Unlike bigger mountains out west, the craggy granite outcroppings of New Hampshire’s White Mountains and Vermont’s Green Mountains are within a day’s drive of about 75 million people. Each summer, mountain clubs and other non-profits get to work educating hikers about Leave No Trace and the responsibility of land stewardship.

But not all mountain clubs are created equal. The old and now-behemoth Appalachian Mountain Club (AMC) is coming under frequent fire these days from hikers who claim that the AMC has abandoned its commitment to the mountains and the ordinary folks who trek through them. Instead, the AMC is building quasi-resorts such as Crawford Notch’s new Highland Center to attract wealthy visitors and corporate groups. Other smaller and less controversial groups inlcude Vermont’s Green Mountain Club (GMC), the Appalachian Trail Conservancy (ATC), and the Guy Waterman Alpine Stewardship Fund.

The Guy Waterman Fund, which offers grants for land stewardship and education, was established in memory of a long-time dedicated White Mountain advocate who, along with his wife, Laura, was instrumental in raising environmental awareness in the northeast mountains.

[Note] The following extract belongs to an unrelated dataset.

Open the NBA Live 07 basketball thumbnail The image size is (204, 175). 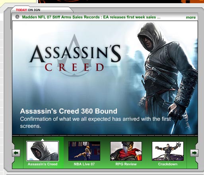[84, 151]
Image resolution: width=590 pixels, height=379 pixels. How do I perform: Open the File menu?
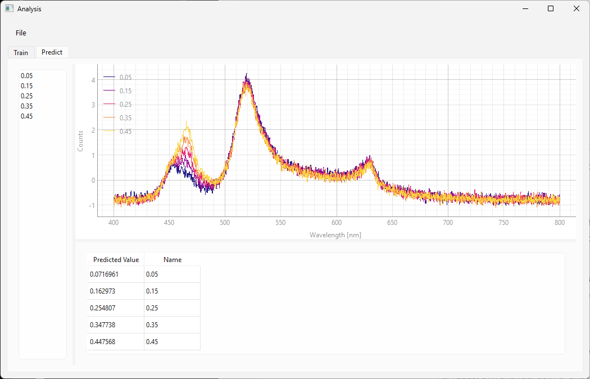point(21,33)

Their fabulously well-written and suprisingly funny books include Backwoods Ethics, Wilderness Ethics, and Forest and Crag.

Laura Waterman, by the way, also recently wrote a memoir, Losing the Garden, about her life with Guy at their Vermont homestead, where for twenty-seven years they lived without heat, running water, or electricity while penning over ten books and countless articles from the kitchen table of their two-room cabin.